=== Directions for this task ===
If a line in the records contains the string "computer", show that line.
***** Records for this exercise *****
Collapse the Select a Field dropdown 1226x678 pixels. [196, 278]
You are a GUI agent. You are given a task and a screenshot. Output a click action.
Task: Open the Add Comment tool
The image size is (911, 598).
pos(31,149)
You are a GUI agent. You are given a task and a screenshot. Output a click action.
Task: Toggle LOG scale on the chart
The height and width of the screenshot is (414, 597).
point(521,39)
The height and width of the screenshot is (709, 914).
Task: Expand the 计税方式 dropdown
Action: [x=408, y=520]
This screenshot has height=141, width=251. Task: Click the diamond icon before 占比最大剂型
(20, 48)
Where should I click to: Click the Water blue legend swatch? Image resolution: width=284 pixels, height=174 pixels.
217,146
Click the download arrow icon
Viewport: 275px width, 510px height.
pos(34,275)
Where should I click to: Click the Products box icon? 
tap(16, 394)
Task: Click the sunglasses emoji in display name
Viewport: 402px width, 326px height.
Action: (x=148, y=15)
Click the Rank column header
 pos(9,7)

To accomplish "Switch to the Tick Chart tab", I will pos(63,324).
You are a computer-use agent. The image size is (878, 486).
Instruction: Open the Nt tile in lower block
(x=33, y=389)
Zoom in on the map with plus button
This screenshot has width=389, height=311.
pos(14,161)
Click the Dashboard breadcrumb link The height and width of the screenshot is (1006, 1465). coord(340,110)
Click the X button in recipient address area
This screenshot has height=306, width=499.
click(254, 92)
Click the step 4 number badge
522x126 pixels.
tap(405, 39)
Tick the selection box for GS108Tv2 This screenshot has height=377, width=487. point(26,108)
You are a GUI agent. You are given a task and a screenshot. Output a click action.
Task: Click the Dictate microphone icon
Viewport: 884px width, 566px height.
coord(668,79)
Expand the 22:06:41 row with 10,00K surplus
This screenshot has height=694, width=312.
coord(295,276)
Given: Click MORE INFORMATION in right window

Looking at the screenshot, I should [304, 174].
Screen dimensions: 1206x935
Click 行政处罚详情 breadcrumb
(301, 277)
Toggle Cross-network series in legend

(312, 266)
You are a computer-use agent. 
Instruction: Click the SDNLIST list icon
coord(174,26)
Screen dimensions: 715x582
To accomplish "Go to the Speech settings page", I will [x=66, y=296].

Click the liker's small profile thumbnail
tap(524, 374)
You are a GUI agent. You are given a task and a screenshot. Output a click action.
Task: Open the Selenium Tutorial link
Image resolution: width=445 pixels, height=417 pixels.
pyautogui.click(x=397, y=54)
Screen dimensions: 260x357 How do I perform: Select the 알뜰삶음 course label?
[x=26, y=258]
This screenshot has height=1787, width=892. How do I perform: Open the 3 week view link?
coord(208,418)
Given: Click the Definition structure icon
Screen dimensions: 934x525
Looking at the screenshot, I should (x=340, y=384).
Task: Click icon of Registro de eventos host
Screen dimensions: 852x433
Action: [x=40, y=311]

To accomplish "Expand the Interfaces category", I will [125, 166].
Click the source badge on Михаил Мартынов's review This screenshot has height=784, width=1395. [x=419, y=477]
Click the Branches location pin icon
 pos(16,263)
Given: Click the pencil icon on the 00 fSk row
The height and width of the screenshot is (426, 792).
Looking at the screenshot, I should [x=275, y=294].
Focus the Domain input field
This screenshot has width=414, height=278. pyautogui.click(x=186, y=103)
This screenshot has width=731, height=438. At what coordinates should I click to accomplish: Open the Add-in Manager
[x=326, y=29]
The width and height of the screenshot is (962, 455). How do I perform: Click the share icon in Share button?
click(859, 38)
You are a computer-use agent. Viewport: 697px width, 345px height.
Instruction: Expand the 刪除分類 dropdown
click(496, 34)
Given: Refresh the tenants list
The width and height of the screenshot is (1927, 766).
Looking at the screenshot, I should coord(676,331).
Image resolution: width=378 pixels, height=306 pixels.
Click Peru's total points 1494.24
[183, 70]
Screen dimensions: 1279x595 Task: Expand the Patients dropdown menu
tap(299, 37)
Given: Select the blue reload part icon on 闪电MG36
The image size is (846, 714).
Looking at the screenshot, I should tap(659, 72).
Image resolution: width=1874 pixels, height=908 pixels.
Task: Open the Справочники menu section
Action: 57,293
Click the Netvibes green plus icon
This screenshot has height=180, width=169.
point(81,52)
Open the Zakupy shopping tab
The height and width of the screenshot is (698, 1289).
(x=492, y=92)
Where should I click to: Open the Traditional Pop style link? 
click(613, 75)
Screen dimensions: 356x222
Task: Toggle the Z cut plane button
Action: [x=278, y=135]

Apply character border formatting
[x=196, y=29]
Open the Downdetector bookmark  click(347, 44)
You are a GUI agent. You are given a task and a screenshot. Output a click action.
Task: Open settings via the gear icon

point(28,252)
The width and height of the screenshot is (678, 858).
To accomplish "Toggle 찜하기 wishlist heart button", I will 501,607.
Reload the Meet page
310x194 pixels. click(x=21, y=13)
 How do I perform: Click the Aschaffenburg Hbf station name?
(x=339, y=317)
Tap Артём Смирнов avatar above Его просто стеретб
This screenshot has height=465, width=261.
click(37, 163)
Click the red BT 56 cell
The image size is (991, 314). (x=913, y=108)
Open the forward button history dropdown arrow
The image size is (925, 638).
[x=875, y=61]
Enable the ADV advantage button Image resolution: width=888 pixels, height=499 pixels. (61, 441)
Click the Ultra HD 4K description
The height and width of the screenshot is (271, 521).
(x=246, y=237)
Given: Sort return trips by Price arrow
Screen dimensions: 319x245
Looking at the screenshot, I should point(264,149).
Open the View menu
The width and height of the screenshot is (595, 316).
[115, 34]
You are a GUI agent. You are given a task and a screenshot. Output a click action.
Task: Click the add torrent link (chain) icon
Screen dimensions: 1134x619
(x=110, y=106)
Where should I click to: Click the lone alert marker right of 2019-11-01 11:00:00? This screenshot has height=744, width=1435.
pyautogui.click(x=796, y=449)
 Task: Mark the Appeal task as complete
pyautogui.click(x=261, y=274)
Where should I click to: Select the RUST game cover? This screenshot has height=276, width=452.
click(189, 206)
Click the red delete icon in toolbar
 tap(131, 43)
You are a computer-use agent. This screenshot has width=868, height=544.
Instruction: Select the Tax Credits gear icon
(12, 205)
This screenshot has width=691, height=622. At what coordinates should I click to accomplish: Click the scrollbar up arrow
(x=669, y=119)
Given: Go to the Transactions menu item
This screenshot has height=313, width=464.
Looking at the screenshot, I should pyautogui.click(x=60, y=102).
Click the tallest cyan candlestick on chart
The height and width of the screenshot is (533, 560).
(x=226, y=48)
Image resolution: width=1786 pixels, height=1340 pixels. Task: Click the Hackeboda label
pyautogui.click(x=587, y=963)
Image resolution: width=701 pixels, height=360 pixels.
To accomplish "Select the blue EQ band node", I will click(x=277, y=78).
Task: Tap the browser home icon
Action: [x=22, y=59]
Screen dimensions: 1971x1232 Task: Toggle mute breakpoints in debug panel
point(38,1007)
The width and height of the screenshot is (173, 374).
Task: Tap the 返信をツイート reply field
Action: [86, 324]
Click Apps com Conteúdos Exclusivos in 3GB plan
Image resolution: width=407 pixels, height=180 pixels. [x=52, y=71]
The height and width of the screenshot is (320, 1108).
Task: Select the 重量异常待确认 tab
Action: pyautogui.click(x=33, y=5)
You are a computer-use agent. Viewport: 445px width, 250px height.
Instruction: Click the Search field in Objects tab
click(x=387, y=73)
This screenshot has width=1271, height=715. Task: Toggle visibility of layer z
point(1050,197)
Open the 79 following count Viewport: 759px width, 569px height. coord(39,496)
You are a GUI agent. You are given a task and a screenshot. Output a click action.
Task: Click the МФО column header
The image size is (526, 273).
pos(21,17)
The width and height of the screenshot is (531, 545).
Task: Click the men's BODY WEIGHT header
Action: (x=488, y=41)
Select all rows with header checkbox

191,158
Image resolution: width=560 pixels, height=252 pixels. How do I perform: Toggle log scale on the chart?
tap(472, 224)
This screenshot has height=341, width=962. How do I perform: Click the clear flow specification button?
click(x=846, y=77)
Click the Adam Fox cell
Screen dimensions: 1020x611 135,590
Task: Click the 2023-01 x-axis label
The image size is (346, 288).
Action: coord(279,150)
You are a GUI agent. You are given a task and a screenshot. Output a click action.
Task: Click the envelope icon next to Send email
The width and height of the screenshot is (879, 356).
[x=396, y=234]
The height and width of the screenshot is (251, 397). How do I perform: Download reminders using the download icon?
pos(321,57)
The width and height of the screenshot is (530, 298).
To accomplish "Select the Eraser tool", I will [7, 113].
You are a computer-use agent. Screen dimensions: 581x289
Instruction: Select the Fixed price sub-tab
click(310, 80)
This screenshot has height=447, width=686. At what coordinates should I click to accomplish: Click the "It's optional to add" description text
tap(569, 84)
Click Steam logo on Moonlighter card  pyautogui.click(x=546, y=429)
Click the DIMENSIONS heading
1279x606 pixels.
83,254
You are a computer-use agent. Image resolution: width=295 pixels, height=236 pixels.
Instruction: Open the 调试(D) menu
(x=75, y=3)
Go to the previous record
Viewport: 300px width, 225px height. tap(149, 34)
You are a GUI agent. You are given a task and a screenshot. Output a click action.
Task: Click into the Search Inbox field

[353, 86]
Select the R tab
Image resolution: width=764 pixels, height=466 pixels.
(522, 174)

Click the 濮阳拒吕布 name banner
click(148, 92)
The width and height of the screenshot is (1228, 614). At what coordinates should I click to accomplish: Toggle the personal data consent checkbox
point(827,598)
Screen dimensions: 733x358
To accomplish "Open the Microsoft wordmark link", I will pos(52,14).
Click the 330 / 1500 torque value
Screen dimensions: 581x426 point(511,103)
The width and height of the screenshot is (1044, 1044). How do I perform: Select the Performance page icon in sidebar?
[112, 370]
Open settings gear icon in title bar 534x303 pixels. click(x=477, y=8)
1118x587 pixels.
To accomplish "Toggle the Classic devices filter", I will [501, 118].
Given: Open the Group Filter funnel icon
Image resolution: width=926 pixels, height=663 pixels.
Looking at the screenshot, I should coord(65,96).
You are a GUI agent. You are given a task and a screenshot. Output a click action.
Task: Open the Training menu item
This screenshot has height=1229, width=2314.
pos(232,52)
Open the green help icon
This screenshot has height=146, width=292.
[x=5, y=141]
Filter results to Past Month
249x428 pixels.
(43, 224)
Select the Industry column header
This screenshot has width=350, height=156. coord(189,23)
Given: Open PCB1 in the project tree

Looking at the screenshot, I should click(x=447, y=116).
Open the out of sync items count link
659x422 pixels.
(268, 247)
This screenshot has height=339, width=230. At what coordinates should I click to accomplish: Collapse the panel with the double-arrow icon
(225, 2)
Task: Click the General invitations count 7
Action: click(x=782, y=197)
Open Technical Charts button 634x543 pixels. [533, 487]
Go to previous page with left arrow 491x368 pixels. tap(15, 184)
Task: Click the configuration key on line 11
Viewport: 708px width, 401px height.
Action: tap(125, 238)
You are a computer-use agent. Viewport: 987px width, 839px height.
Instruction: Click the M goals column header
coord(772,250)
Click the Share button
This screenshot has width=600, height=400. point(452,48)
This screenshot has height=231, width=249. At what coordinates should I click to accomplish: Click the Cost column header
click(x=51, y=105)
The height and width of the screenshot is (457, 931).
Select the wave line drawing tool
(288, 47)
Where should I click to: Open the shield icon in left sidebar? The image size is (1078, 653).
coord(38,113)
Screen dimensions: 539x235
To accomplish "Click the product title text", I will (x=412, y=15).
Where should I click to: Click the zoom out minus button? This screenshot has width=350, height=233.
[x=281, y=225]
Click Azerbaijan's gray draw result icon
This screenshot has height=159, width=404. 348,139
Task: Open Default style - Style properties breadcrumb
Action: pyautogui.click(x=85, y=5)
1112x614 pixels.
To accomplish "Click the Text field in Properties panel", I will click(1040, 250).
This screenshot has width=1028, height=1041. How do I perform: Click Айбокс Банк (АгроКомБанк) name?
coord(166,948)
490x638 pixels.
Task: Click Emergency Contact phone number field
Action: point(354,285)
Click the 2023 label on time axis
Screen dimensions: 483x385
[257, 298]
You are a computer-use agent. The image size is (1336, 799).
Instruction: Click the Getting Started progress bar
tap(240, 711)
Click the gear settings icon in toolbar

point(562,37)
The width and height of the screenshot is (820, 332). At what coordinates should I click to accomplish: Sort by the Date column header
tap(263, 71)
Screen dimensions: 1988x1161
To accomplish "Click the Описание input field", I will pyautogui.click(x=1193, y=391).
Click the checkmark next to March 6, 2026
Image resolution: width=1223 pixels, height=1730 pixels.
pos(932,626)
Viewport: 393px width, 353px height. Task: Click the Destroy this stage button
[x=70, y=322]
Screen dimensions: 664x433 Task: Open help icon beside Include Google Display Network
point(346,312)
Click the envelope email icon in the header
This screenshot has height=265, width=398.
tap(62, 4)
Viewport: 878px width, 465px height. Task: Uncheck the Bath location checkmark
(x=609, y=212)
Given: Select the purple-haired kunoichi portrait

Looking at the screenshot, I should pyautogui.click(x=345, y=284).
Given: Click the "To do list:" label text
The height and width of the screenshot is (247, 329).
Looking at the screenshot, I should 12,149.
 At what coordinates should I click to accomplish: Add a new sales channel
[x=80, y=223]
*****
=== Response to this exercise ===
You are a computer-use agent. The image size is (878, 486).
You are a computer-use agent. 
You are a computer-use agent. Viewport: 697px width, 345px height.
You are a computer-use agent. This screenshot has width=868, height=544.
You are a computer-use agent. Viewport: 445px width, 250px height.
You are a computer-use agent. Screen dimensions: 581x289
You are a computer-use agent. Image resolution: width=295 pixels, height=236 pixels.
You are a computer-use agent. Viewport: 987px width, 839px height.
You are a computer-use agent. The image size is (1336, 799).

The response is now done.